Reconstruction-Anchored Diffusion Model for Text-to-Motion Generation
Yifei Liu, Changxing Ding, Ling Guo, Huaiguang Jiang, Qiong Cao
TL;DR
RAM introduces a Reconstruction-Anchored Diffusion Model for text-to-motion generation that tackles two core challenges: a representational gap from motion-agnostic text encoders and error propagation in diffusion denoising. It achieves this by learning a motion-centric latent space $z_m$ through a motion reconstruction branch and by aligning text latents $z_t$ to this space, coupled with self-regularization. At inference, Reconstructive Error Guidance (REG) uses past reconstruction to amplify improvements and guide sampling, significantly reducing error propagation. Empirical results on HumanML3D and KIT-ML show RAM sets new benchmarks in FID and semantic alignment, often outperforming strong VQ-VAE baselines while remaining competitive with diffusion-based methods.

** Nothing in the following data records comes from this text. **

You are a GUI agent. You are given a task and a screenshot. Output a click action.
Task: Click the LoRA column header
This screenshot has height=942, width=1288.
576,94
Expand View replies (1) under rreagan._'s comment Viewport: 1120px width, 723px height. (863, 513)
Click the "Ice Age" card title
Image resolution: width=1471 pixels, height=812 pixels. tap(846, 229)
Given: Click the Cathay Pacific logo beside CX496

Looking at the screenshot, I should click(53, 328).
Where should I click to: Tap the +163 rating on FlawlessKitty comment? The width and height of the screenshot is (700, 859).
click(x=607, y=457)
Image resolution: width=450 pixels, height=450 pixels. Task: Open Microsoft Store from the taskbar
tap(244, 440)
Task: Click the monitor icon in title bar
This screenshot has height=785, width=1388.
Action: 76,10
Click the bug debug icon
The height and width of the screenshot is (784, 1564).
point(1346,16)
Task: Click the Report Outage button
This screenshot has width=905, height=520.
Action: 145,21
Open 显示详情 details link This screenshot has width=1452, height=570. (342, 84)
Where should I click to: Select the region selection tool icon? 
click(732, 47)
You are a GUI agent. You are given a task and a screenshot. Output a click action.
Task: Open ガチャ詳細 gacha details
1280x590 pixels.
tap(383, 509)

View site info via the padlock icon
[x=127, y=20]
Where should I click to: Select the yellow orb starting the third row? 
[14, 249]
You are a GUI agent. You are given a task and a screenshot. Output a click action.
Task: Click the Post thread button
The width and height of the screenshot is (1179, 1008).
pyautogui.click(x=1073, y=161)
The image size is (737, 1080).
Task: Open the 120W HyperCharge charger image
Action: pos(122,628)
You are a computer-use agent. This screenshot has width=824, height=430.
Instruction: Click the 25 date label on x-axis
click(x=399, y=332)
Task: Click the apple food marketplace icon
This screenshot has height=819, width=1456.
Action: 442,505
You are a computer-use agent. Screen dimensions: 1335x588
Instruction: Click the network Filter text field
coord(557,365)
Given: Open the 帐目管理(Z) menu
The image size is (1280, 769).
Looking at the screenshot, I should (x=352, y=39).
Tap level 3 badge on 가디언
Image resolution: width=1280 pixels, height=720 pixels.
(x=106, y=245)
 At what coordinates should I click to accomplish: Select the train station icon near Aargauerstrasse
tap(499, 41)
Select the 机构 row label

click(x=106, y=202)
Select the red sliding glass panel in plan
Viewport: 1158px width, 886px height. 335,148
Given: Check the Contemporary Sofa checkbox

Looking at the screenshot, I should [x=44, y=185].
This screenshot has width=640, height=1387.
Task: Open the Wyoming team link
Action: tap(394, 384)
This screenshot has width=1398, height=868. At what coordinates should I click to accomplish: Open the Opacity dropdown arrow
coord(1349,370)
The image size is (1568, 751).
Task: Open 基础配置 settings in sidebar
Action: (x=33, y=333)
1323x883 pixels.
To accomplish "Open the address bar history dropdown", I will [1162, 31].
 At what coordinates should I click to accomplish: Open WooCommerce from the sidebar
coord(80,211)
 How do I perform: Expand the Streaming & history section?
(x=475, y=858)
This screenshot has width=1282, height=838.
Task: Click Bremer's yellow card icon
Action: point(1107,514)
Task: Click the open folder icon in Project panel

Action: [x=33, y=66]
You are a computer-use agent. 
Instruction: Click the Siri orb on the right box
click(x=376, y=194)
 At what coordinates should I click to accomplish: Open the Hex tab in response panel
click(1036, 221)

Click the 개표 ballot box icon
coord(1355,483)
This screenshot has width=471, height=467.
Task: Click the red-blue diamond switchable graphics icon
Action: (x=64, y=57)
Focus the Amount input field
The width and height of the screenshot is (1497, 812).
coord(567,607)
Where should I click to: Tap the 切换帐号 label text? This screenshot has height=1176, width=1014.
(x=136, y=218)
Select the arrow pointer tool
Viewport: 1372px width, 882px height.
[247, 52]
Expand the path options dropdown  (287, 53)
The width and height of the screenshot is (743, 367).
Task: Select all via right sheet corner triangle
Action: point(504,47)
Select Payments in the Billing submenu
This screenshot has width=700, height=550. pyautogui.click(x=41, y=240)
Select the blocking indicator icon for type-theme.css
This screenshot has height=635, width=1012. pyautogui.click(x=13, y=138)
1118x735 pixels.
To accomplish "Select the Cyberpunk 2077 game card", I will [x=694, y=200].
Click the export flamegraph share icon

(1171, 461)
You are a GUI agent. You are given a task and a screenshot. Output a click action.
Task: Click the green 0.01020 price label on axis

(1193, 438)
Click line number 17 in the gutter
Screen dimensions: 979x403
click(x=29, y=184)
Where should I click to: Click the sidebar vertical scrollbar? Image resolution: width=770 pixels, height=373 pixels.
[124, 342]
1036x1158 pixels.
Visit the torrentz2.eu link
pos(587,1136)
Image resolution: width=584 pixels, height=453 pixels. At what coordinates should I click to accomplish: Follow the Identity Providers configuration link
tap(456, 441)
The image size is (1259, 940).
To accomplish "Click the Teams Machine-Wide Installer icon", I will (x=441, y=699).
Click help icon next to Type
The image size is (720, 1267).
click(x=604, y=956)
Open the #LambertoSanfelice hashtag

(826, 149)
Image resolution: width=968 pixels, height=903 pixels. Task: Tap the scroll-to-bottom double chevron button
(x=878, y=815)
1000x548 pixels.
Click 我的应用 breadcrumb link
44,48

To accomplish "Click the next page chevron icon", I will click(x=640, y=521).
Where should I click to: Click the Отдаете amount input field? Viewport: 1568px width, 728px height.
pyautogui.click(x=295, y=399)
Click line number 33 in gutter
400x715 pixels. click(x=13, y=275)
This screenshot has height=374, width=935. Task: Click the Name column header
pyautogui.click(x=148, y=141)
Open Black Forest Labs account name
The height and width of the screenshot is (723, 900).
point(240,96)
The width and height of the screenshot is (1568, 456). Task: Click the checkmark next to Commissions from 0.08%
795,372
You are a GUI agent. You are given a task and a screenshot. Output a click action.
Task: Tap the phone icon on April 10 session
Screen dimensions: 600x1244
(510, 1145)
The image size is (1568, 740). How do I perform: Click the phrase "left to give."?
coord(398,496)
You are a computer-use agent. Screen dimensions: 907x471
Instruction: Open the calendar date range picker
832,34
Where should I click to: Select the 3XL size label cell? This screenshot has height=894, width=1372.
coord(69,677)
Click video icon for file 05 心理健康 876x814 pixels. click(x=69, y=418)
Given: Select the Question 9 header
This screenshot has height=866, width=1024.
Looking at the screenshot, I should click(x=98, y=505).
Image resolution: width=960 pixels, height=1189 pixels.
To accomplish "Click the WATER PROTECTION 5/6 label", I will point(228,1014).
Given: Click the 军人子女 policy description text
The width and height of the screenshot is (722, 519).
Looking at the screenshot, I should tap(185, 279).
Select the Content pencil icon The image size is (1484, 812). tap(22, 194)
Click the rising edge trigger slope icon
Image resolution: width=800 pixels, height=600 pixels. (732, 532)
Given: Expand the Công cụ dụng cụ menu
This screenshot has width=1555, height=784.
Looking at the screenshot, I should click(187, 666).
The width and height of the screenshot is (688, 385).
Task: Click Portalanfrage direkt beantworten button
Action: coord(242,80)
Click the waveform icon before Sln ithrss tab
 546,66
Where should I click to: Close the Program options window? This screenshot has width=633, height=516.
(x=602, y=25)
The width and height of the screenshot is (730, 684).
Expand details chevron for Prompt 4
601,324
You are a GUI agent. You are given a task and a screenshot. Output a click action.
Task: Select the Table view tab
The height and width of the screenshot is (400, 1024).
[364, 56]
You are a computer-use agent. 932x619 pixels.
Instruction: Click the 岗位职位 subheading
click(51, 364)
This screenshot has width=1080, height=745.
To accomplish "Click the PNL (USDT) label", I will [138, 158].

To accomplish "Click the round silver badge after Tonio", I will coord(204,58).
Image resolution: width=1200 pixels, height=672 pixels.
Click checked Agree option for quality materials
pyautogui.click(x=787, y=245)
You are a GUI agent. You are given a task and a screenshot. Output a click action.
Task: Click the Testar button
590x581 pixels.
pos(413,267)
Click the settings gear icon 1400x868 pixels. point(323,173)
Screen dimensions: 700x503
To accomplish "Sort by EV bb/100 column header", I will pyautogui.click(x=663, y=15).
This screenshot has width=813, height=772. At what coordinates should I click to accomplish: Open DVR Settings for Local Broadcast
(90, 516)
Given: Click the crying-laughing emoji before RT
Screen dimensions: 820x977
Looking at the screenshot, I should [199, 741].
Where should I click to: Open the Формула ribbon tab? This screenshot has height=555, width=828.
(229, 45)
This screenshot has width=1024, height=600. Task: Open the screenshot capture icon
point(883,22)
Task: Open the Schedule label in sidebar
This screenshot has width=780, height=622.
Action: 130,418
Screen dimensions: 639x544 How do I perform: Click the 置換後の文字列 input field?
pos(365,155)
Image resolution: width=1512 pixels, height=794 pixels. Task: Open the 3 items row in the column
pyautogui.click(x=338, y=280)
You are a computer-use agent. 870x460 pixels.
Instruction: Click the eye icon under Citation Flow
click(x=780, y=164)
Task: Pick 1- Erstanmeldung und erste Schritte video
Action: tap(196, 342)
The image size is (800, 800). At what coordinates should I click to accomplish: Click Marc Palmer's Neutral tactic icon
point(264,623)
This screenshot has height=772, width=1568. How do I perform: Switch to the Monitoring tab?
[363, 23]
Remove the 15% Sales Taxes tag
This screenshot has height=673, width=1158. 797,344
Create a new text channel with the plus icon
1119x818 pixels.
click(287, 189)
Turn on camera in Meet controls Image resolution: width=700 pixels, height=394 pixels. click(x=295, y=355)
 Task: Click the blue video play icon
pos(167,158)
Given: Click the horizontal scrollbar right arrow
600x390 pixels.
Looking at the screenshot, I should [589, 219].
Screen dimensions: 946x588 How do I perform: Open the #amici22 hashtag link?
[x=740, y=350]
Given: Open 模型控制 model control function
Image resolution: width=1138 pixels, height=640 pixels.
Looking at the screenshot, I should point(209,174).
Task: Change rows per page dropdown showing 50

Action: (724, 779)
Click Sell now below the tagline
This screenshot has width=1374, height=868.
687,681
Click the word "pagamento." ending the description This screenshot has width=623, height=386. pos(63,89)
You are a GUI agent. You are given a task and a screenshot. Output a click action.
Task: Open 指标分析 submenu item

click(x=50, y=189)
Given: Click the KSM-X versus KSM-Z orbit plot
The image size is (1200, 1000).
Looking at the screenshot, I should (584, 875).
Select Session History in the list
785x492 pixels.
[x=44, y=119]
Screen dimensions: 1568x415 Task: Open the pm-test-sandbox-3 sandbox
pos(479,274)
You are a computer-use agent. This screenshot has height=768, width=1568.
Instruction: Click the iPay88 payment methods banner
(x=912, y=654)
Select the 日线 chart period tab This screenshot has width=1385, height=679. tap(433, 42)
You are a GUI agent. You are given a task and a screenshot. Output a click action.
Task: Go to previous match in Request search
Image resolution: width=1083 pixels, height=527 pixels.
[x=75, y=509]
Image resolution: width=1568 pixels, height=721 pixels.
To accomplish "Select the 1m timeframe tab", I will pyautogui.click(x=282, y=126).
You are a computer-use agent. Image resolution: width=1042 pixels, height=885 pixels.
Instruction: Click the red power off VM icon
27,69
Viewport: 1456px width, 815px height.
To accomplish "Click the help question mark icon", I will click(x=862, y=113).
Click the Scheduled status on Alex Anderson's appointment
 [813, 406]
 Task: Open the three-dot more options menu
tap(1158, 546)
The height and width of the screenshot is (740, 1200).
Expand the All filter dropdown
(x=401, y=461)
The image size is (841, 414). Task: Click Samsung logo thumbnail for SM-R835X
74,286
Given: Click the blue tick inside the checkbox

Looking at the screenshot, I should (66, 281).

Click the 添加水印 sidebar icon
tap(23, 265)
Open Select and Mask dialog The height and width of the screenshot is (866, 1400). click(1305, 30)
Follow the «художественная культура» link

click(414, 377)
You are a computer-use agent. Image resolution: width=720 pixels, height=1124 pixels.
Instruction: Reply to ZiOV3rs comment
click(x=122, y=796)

The approach offers practical impact for high-fidelity, semantically grounded motion synthesis from natural language prompts.
Abstract
Diffusion models have seen widespread adoption for text-driven human motion generation and related tasks due to their impressive generative capabilities and flexibility. However, current motion diffusion models face two major limitations: a representational gap caused by pre-trained text encoders that lack motion-specific information, and error propagation during the iterative denoising process. This paper introduces Reconstruction-Anchored Diffusion Model (RAM) to address these challenges. First, RAM leverages a motion latent space as intermediate supervision for text-to-motion generation. To this end, RAM co-trains a motion reconstruction branch with two key objective functions: self-regularization to enhance the discrimination of the motion space and motion-centric latent alignment to enable accurate mapping from text to the motion latent space. Second, we propose Reconstructive Error Guidance (REG), a testing-stage guidance mechanism that exploits the diffusion model's inherent self-correction ability to mitigate error propagation. At each denoising step, REG uses the motion reconstruction branch to reconstruct the previous estimate, reproducing the prior error patterns. By amplifying the residual between the current prediction and the reconstructed estimate, REG highlights the improvements in the current prediction. Extensive experiments demonstrate that RAM achieves significant improvements and state-of-the-art performance. Our code will be released.